Outpatient mental health services
(5) The agency covers outpatient mental health services when provided by the following licensed health care professionals who are in good standing with the agency and who are without restriction by the department of health under their appropriate licensure:
(c) Psychiatric advanced registered nurse practitioners (ARNP) or psychiatric mental health nurse practitioners-board certified (PMHNP-BC);
(d) Mental health counselors;
(e) Independent clinical social workers;
(f) Advanced social workers; or
(g) Marriage and family therapists.
(6) With the exception of licensed psychiatrists and psychologists, qualified health care professionals who treat clients eighteen years of age and younger must have a minimum of two years' experience in the diagnosis and treatment of clients eighteen years of age and younger, including one year of supervision by a mental health professional trained in child and family mental health.
(7) The agency does not limit the total number of outpatient mental health visits a licensed health care professional can provide.
(8) The agency covers outpatient mental health services with the following limitations. The agency evaluates a request for outpatient mental health services that is in excess of the limitations or restrictions according to WAC 182-501-0169
(a) One psychiatric diagnostic evaluation, per provider, per client, per calendar year, unless significant change in the client's circumstances renders an additional evaluation medically necessary and is authorized by the agency.
(b) One individual or family/group psychotherapy visit, with or without the client, per day, per client.
(c) One psychiatric medication management service, per client, per day, in an outpatient setting when performed by one of the following:
(ii) Psychiatric advanced registered nurse practitioner (ARNP); or
(iii) Psychiatric mental health nurse practitioner-board certified (PMHNP-BC).
(9) Clients enrolled in the alternative benefits plan (defined in WAC 182-500-0010
) are eligible for outpatient mental health services when used as a habilitative service to treat a qualifying condition in accordance with WAC 182-545-400
(10) The agency requires mental health services be provided in the appropriate place of service. The provider is responsible for referring the client to the regional support network (RSN) to assess whether the client meets the RSN access to care standards.
(11) If anytime during treatment the provider suspects the client meets the RSN access to care standards, an assessment must be conducted. This assessment may be completed by either a health care professional listed in subsection (5) of this section or a representative of the RSN.

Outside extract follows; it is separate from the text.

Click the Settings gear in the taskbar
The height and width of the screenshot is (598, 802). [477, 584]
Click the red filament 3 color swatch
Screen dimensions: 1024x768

(12) After the client completes fifteen outpatient mental health visits under this benefit, the agency may request a written attestation that the client has been assessed for meeting access to care standards. This written attestation assures the mental health services are being provided in the appropriate place of service. This provider must respond to this request.
(13) To support continuity of care, the client may continue under the care of the provider until an RSN can receive the client.

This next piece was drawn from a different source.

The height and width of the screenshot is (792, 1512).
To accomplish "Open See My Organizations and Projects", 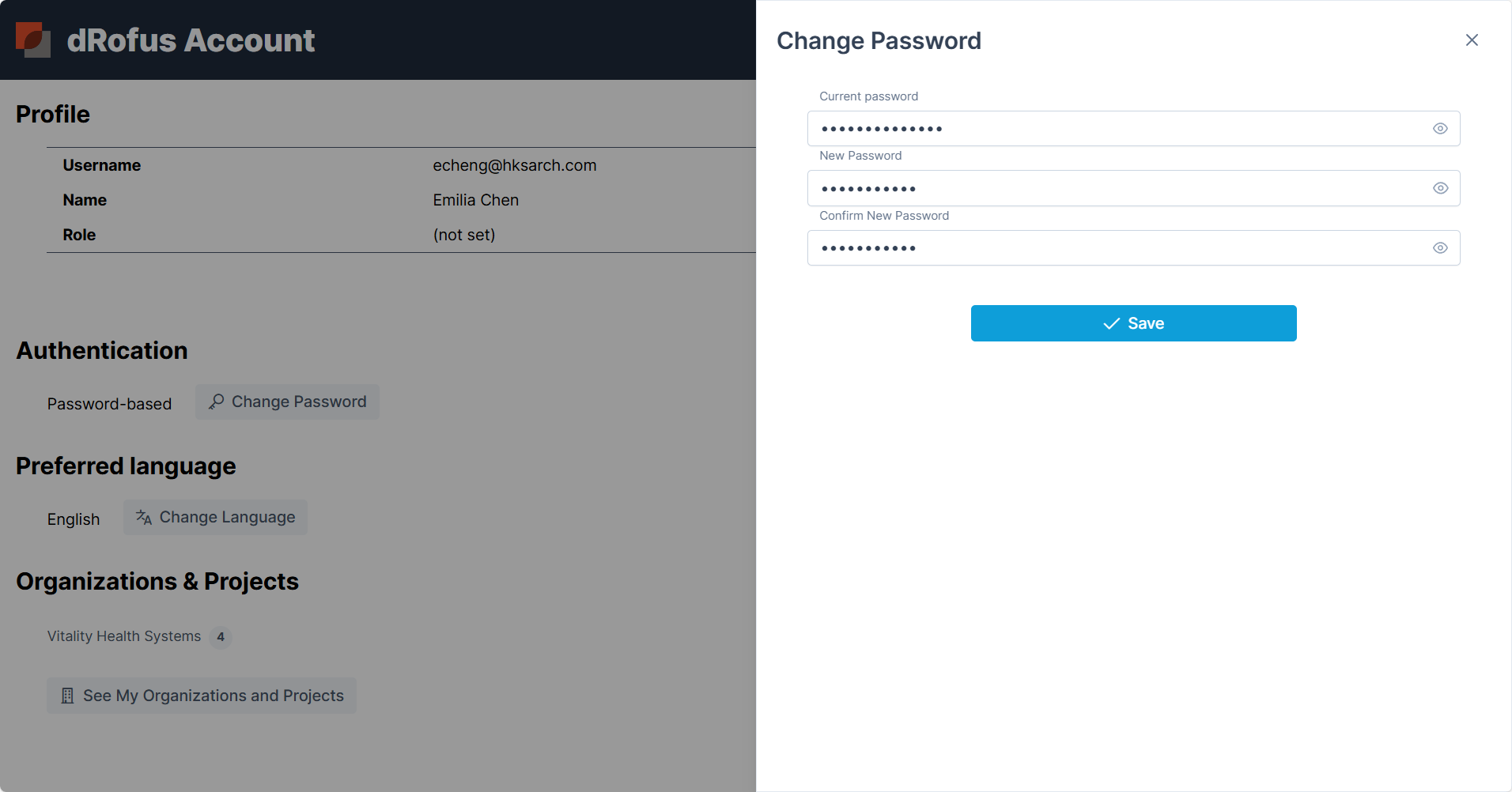I will (202, 696).
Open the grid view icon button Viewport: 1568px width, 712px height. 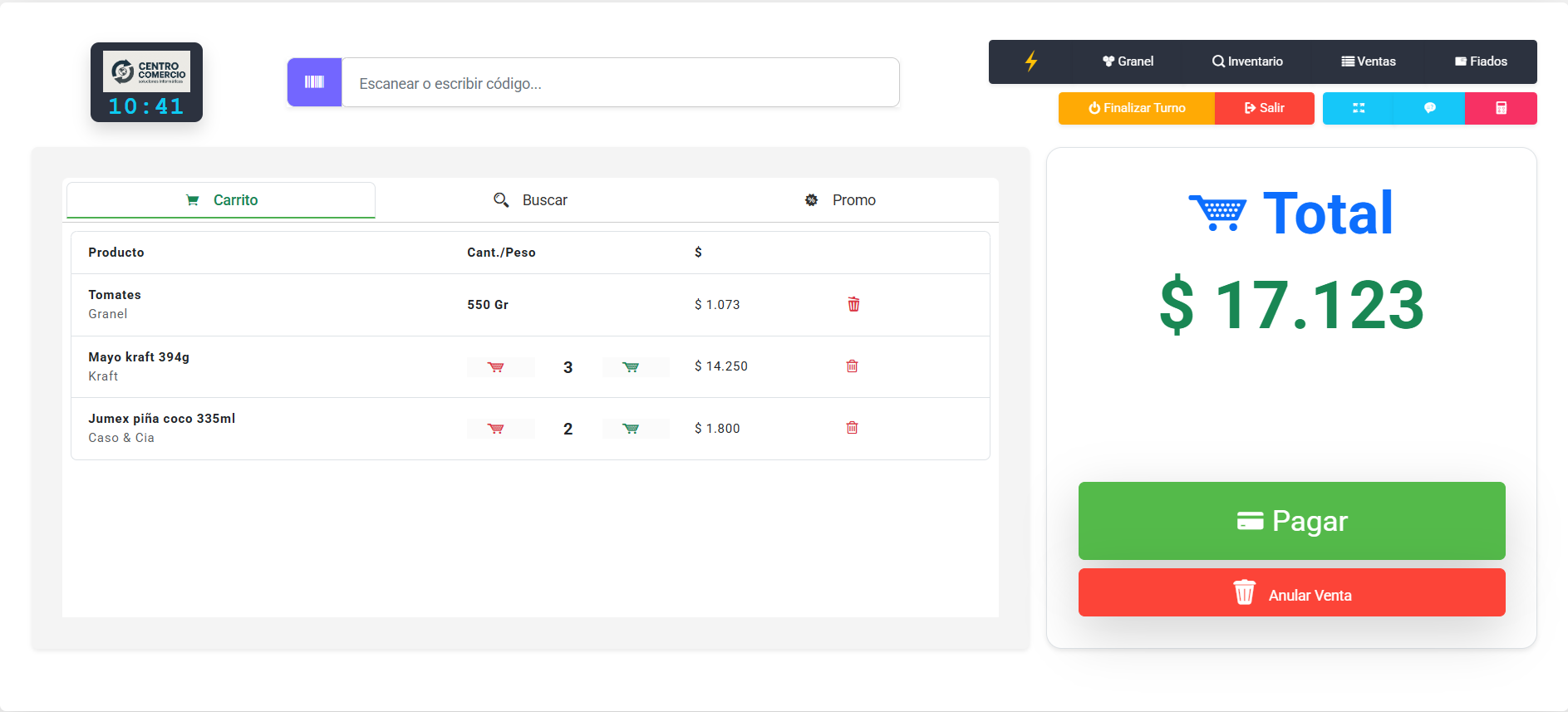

(14) To be paid for providing mental health services, providers must bill the agency using the agency's published billing instructions.
(15) The agency considers a provider's acceptance of multiple payments for the same client for the same service on the same date to be a duplication of payment. Duplicative payments may be recouped by the agency under WAC 182-502-0230
. Providers must keep documentation identifying the type of service provided and the contract or agreement under which it is provided.
[Statutory Authority: RCW 41.05.021
, 41.05.160. WSR 15-03-041, § 182-531-1400, filed 1/12/15, effective 2/12/15. WSR 11-14-075, recodified as § 182-531-1400, filed 6/30/11, effective 7/1/11. Statutory Authority: RCW 74.09.521
. WSR 08-12-030, § 388-531-1400, filed 5/29/08, effective 7/1/08. Statutory Authority: RCW 74.08.090
, 74.09.520. WSR 01-01-012, § 388-531-1400, filed 12/6/00, effective 1/6/01.]